* [EXTRAIT DU TEXTE]

== == ==

Qui est Ruth dans le récit de l'Ancien Testament ? Que prescrit la loi juive concernant les mariages avec des étrangers ? En quoi le Livre de Ruth est-il écrit tout entier contre cet interdit ?
Dans leur morceau I Will Follow, deuxième single de leur premier album Boy sorti en octobre 1980, le mythique groupe irlandais U2 s'inspire de cette phrase biblique de Ruth exprimant sa fidélité, s'adressant à... sa belle-mère : « Oui, là où tu iras, j'irai » (Rt 1,16).
Et reprenant la même inspiration, Céline Dion, dans sa célèbre chanson J'irai où tu iras, chante la fidélité d'une femme pour son bien-aimé, fidélité qui, de même, se dit en reprenant les termes bibliques employés par Ruth l’étrangère, qui après la mort de son mari, choisit de demeurer fidèle à sa belle-mère Naomi.

== == ==

* [CONSIGNES]
- a) Répondez à ces questions sur le texte consacré à Ruth :
(i) Quel morceau de U2 s'inspire de la phrase biblique de Ruth ?
(ii) En quel mois et en quelle année l'album Boy est-il sorti ?
(iii) Quel est le titre de la chanson de Céline Dion citée dans le texte ?
- b) Résumez en deux phrases le texte consacré à Ruth.
- c) Prolongez le texte consacré à Ruth en partant de sa dernière phrase.

* [EXTRAIT DE LA SOURCE]
== == ==

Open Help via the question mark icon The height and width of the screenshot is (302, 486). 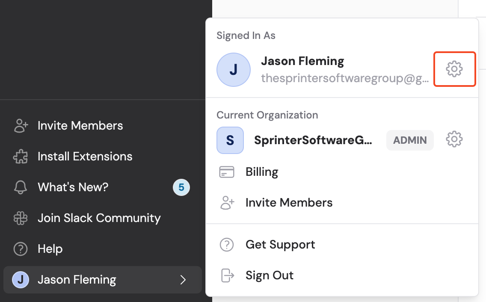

== == ==

* [CORRIGÉ DES EXERCICES]
- a)
(i) I Will Follow
(ii) En octobre 1980
(iii) J'irai où tu iras

- b) Dans I Will Follow, le groupe irlandais U2 s'inspire de la phrase biblique par laquelle Ruth exprime sa fidélité à sa belle-mère : « Oui, là où tu iras, j'irai ». Céline Dion reprend la même inspiration dans J'irai où tu iras, où la fidélité d'une femme pour son bien-aimé se dit avec les termes de Ruth l'étrangère, restée fidèle à sa belle-mère Naomi après la mort de son mari.

- c)
Mais no worries, on revient sur cet épisode biblique et on vous explique ça simplement dans l'éclairage.
Ce texte du Livre de Ruth se lit comme une petite histoire.
Les Hébreux, avec Josué, ont conquis la Terre promise mais il reste bien des peuples, les Cananéens en particulier, qui continuent de les attaquer. Dieu, pour sauver Israël, envoie alors des Juges, des héros, qui vont les libérer de la main de leurs oppresseurs.
On était dans la période où jugeaient les Juges et il y avait une famine sur la terre, et un homme se mit en route depuis Bethléem de Juda, pour aller séjourner dans le pays de Moab, lui et sa femme et ses fils.
Et l'homme avait pour nom Abimélek, et la femme avait pour nom Noémi, et les deux fils avaient pour nom Maalôn et Chelaiôn, Ephratéens [originaires] de Bethléem de Juda, et ils allèrent au pays de Moab et ils demeuraient là.
Abimélek le mari de Noémi mourut, et elle fut laissée, elle et ses deux fils. Et ils prirent pour femmes des Moabites, l'une avait pour nom Orpah et la deuxième avait pour nom Ruth, et ils séjournèrent là pendant dix ans.
Et ils moururent eux aussi, et Noémi resta seule, sans son mari et sans ses fils. Et elle sortit de l'endroit où elle demeurait et ses deux belles-filles avec elle, et elles se mirent en chemin afin de retourner dans la terre de Juda.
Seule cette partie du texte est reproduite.